California’s ambitious ramp-up in battery capacity since 2019 has enabled batteries to begin playing an important role in time shifting energy. The state’s huge (and growing) solar capacity means a massive ramp of dispatchable capacity is needed at the end of each day as solar output rolls off (see Figure 2). Batteries are now able to supply more than 4,000 MW of this ramp, but Figure 3 shows how the state’s dependence on natural gas (along with hydro and electricity imports from other states) has scarcely budged between 2019 and 2023. In short, batteries have enabled incremental growth in solar without an expansion of the gas-fired generation fleet—i.e., the green bar representing the power output ramp from batteries is roughly the same size as the growth in the ramping need.

FIGURE 2: Profile of net demand (demand minus wind and solar) in California across one sample day (October 31, 2023). Chart source: California ISO [6].

FIGURE 3: Mix of flexible resources used to meet California’s late-day, 3-hour ramp in net demand. Figure uses average daily ramp (calculated as average of 15:00-16:00 hour to average of 18:00-19:00 hour) for the final week of October in 2019 and 2023, respectively.
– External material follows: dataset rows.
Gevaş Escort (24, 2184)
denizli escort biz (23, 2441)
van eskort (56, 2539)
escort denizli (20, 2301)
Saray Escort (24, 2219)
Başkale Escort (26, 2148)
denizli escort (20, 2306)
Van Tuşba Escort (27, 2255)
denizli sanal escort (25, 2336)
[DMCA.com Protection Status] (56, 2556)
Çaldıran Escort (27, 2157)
Data source: California ISO [7].

These market outcomes underscore the degree of difficulty (and cost) involved in trying to significantly expand wind and solar output in the absence of a large existing base of dispatchable resources, such as California’s gas-fired generation fleet. (This is yet another illustration of why “vertical energy transitions” are so much harder than horizontal ones [2].)

Key takeaways for battery strategy in emerging markets

Improve incentives for ancillary services provision. Following the path of mature markets, batteries can find near-term use for frequency regulation in countries that are in desperate need of it, especially as grid stability is challenged by large build-outs of wind and solar. The biggest challenge for emerging market policymakers is to create appropriate financial incentives for batteries to be used in this way in the absence of ancillary services markets (which aren’t realistic to expect in the near future).

Don’t count on batteries alone to back up intermittent renewables! Climate-concerned donors and development agencies may be inclined to push BESS solutions as a “leapfrog” over fossil fuels. In the short term, building BESS technologies might indeed seem like a path of lower resistance than developing gas import infrastructure or, for a country with its own gas resources, building out a robust domestic gas market. But there is a risk that countries will be lulled (including by external cheerleading) into following a path that lands them in an extremely difficult and expensive situation down the road, with significant intermittent generation and no good way to manage it.

The case of California highlights this risk. The state’s energy storage mandate is producing invaluable learning about how best to use batteries in a high-renewables market; it is also a costly “technology push” that has done little thus far to displace existing gas, hydro, and electricity imports in California’s late-day energy ramp when solar disappears. Mature markets still depend on dispatchable generators ramping up when wind and solar output drops off; emerging markets would be prudent to follow their lead rather than attempting the expensive and risky “leapfrog” of hitching future grid reliability solely to batteries.


Endnotes

  1. Vijaya Ramachandran, “Back to Basics: Tech entrepreneurs in Nigeria need a cheap, reliable and continuous supply of electricity,” Energy for Growth Hub, July 27, 2020, https://energyforgrowth.org/article/back-to-basics-tech-entrepreneurs-in-nigeria-need-a-cheap-reliable-and-continuous-supply-of-electricity/.
  2. Murefu Barasa and Mark Thurber, “Energy-poor countries face a special challenge: vertical energy transitions,” Energy for Growth Hub, February 7, 2022, https://energyforgrowth.org/article/energy-poor-countries-face-a-special-challenge-vertical-energy-transitions/.
  3. California PUC, Energy storage, https://www.cpuc.ca.gov/industries-and-topics/electrical-energy/energy-storage.
  4. Patrick J. Balducci, M. Jan E. Alam, Trevor D. Hardy, and Di Wu, “Assigning value to energy storage systems at multiple points in an electrical grid,” Energy and Environmental Science 11, 2018.